Data entries

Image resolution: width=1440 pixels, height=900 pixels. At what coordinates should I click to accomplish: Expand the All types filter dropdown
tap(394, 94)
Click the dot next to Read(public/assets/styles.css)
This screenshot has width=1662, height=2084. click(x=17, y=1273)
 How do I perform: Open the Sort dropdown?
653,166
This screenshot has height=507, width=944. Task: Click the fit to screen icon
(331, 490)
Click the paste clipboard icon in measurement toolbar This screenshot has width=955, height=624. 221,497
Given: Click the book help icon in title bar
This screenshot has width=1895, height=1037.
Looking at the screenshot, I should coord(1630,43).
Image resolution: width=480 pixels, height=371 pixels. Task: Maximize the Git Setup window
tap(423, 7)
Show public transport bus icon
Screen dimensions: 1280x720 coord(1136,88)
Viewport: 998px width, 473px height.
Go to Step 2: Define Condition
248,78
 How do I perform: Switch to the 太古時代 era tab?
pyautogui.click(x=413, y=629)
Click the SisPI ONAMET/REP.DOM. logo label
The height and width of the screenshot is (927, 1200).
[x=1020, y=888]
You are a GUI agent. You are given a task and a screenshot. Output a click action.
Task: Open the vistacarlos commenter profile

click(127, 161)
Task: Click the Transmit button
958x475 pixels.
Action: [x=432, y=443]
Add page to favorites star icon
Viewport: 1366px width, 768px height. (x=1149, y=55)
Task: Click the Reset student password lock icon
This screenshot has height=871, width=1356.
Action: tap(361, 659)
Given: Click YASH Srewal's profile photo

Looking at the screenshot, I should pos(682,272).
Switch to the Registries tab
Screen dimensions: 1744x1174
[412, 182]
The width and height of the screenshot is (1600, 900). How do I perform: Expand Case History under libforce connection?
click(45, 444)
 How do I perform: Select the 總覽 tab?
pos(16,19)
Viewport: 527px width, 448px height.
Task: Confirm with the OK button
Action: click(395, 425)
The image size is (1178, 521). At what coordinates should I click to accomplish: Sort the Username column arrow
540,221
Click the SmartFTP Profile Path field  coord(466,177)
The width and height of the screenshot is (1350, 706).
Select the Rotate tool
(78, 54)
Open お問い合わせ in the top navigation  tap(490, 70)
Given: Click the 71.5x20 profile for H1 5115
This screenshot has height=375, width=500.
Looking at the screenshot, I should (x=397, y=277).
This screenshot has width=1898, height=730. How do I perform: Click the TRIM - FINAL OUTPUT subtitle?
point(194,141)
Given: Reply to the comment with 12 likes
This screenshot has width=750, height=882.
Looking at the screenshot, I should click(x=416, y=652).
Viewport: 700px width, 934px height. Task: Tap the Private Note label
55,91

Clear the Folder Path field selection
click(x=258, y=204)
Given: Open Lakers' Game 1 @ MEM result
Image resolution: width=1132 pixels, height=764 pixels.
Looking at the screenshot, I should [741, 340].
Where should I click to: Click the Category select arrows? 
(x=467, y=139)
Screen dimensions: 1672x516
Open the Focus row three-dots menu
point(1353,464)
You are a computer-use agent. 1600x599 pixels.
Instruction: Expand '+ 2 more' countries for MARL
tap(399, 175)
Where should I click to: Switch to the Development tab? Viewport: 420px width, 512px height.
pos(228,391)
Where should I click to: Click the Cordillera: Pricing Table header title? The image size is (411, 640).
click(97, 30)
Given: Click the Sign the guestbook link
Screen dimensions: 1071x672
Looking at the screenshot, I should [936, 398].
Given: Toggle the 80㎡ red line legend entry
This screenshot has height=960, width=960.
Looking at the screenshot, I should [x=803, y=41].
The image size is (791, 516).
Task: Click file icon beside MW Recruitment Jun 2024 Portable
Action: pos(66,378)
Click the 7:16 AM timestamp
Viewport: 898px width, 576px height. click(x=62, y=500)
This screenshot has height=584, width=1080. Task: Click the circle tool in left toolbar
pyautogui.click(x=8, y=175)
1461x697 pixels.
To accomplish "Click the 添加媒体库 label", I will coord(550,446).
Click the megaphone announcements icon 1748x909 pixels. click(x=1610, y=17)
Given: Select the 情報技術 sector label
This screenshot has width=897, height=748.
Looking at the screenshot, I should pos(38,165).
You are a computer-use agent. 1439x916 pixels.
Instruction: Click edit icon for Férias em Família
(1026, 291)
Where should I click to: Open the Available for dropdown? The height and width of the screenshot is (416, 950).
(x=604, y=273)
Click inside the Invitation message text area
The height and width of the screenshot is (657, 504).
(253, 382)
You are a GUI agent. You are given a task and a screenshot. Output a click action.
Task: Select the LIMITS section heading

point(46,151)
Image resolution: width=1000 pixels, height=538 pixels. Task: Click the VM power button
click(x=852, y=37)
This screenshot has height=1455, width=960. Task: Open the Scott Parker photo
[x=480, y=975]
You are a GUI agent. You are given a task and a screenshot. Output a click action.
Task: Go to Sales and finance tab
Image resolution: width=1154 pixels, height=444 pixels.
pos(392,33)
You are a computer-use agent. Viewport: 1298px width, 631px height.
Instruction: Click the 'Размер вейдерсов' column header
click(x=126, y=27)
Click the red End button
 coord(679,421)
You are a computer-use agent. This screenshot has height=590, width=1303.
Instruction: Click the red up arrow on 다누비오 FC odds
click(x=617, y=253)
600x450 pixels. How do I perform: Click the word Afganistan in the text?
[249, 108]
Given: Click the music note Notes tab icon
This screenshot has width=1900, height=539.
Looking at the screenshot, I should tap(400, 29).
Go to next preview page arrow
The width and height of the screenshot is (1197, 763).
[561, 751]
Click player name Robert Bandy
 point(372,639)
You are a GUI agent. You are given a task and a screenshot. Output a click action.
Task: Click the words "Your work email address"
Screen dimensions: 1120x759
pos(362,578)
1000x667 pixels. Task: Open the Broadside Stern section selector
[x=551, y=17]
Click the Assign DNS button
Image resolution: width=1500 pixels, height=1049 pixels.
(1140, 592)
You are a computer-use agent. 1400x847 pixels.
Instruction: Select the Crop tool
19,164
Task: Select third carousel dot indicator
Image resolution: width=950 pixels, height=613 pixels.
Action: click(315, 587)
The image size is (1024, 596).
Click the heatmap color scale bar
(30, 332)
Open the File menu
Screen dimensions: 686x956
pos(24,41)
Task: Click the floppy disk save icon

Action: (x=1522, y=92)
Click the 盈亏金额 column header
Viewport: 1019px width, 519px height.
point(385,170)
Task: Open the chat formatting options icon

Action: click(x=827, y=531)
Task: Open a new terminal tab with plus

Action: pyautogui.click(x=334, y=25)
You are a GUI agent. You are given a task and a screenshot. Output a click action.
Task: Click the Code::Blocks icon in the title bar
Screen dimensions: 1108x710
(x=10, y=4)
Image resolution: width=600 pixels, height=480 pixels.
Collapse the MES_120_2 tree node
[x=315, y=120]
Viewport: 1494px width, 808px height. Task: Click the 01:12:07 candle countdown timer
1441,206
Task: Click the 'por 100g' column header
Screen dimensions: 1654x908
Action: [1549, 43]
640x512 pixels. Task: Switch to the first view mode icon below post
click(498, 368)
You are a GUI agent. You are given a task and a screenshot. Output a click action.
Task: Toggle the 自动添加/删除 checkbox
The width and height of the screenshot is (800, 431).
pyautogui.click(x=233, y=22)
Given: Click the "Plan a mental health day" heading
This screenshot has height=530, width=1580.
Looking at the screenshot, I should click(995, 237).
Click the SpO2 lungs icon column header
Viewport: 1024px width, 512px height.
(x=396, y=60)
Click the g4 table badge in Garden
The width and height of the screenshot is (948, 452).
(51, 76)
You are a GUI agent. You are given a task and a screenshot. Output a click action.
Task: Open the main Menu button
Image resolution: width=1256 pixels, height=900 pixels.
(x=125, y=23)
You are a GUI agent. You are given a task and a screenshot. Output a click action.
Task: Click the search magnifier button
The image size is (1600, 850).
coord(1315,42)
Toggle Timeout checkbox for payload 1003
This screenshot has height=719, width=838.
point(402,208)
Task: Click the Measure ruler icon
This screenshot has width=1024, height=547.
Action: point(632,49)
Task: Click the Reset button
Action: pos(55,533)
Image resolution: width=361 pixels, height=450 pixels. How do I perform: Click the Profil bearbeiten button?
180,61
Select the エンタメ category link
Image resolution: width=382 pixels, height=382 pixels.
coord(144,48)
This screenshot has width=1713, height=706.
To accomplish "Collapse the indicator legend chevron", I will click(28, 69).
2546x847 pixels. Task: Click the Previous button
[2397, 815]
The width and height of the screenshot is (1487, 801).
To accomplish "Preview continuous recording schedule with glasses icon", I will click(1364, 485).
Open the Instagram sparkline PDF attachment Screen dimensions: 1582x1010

• **Problem description**
Identify the lines above that contain the word "computer", then copy them.

• **Your response**
You are a computer-use agent. 1600x599 pixels.
You are a computer-use agent. 1439x916 pixels.
You are a computer-use agent. Viewport: 1298px width, 631px height.
You are a computer-use agent. This screenshot has height=590, width=1303.
You are a computer-use agent. 1400x847 pixels.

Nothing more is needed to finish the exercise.